Paul Krugman, columnist for the New York Times, has a disturbing column in today’s newspaper. It’s about how health insurance companies try to cancel coverage if you get sick. This is the beginning of the column:
When Steve and Leslie Shaeffer’s daughter, Selah, was diagnosed at age 4 with a potentially fatal tumor in her jaw, they figured their health insurance would cover the bulk of her treatment costs.” But “shortly after Selah’s medical bills hit $20,000, Blue Cross stopped covering them and eventually canceled her coverage retroactively.”

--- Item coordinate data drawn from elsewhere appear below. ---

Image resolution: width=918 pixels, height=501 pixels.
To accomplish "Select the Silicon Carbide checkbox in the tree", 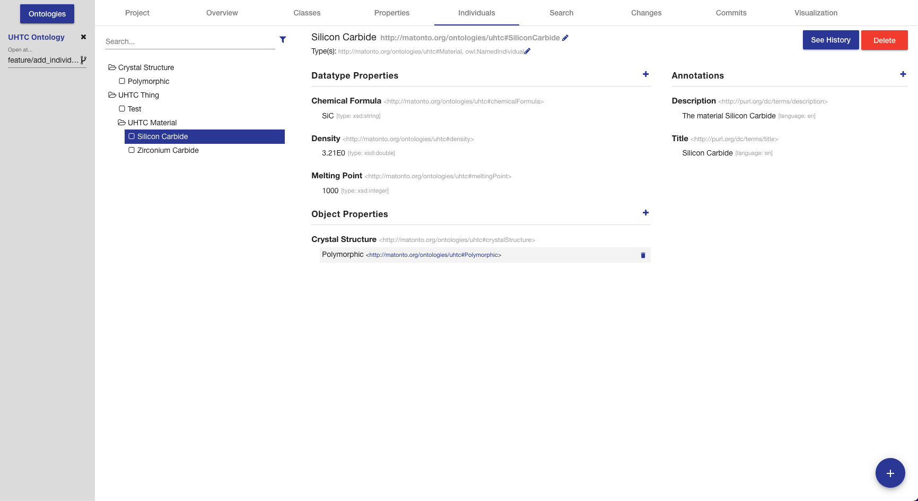I will tap(131, 136).
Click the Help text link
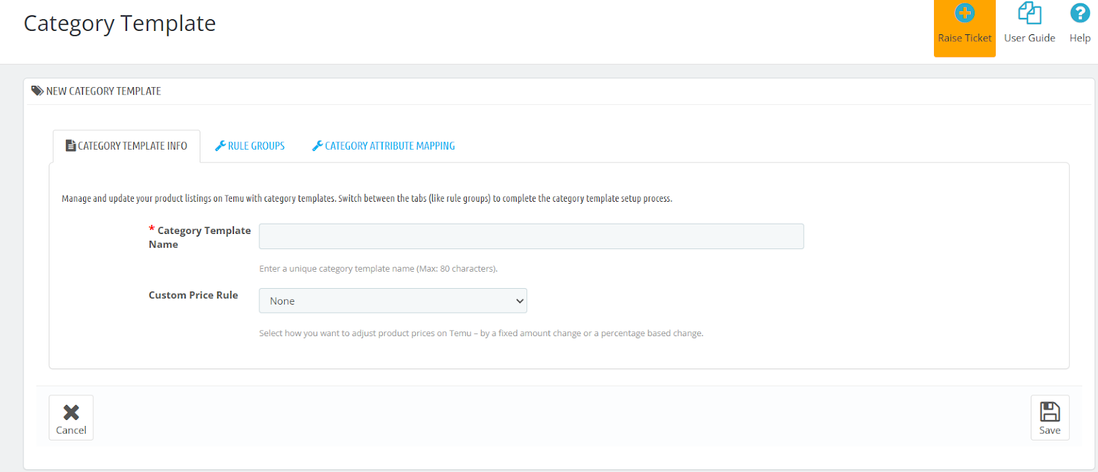 (x=1079, y=38)
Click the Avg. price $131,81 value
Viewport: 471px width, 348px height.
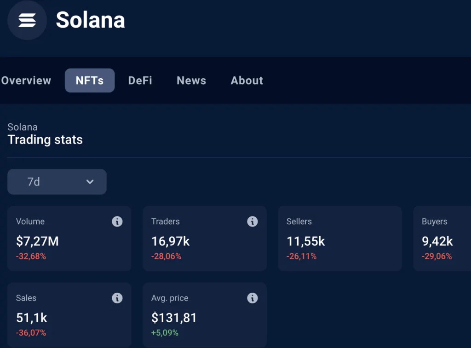click(x=174, y=318)
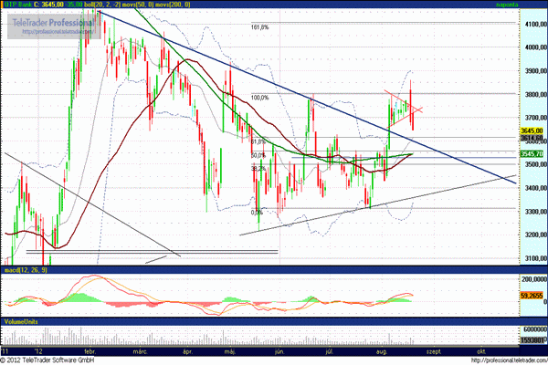548x365 pixels.
Task: Select the small red triangle pattern drawing
Action: [x=402, y=105]
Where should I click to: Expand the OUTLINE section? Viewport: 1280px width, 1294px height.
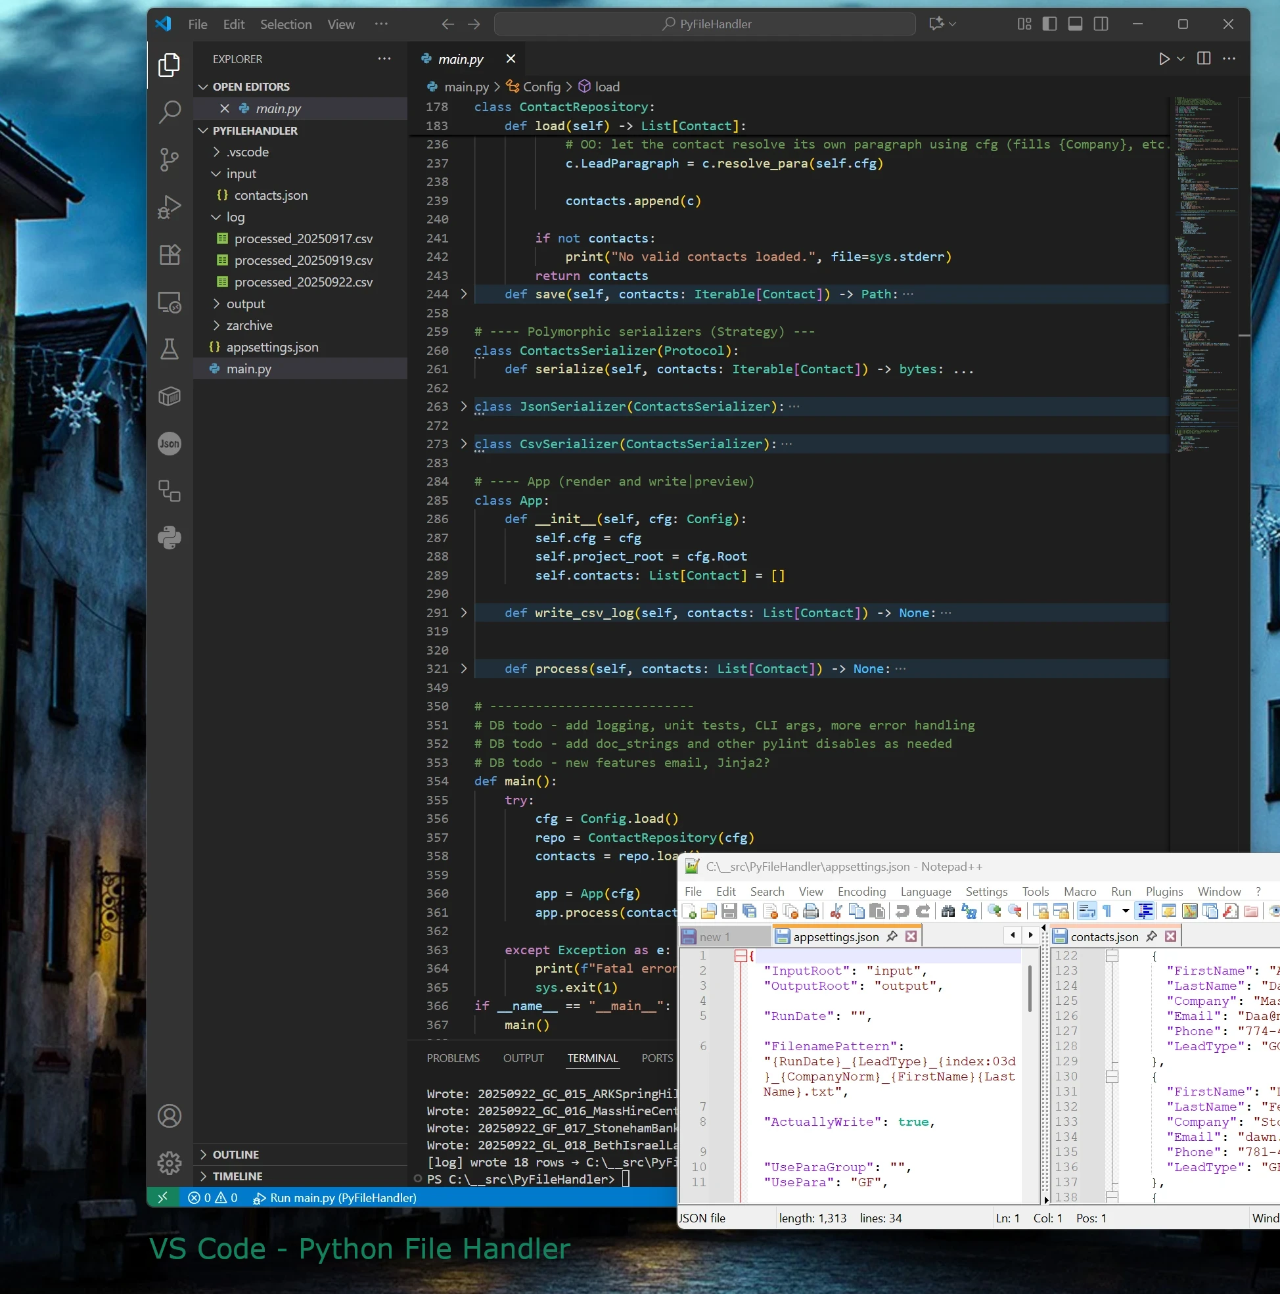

So begins a recent report in The Los Angeles Times titled “Sick but Insured? Think Again”, which offers a series of similar horror stories, and suggests that these stories represent a growing trend: more and more health insurers are finding ways to yank your insurance when you get sick.
This trend helps explain something that has been puzzling me: why is the health insurance industry growing rapidly, even as it covers fewer Americans?
Between 2000 and 2005, the number of Americans with private health insurance coverage fell by 1 percent. But over the same period, employment at health insurance companies rose a remarkable 32 percent. What are all those extra employees doing?
Now we know at least part of the answer: they’re working harder than ever at identifying people who really need medical care, and ensuring that they don’t get it. In the past, they mainly concentrated on screening out applicants likely to get sick. Now, it seems, they’re also devoting a lot of effort to finding pretexts for revoking insurance after they’ve already granted it. They typically do this by claiming that they weren’t notified about some pre-existing condition, even if the insured wasn’t aware of that condition when he or she bought the policy.
Welcome to the ugly world of American health care economics.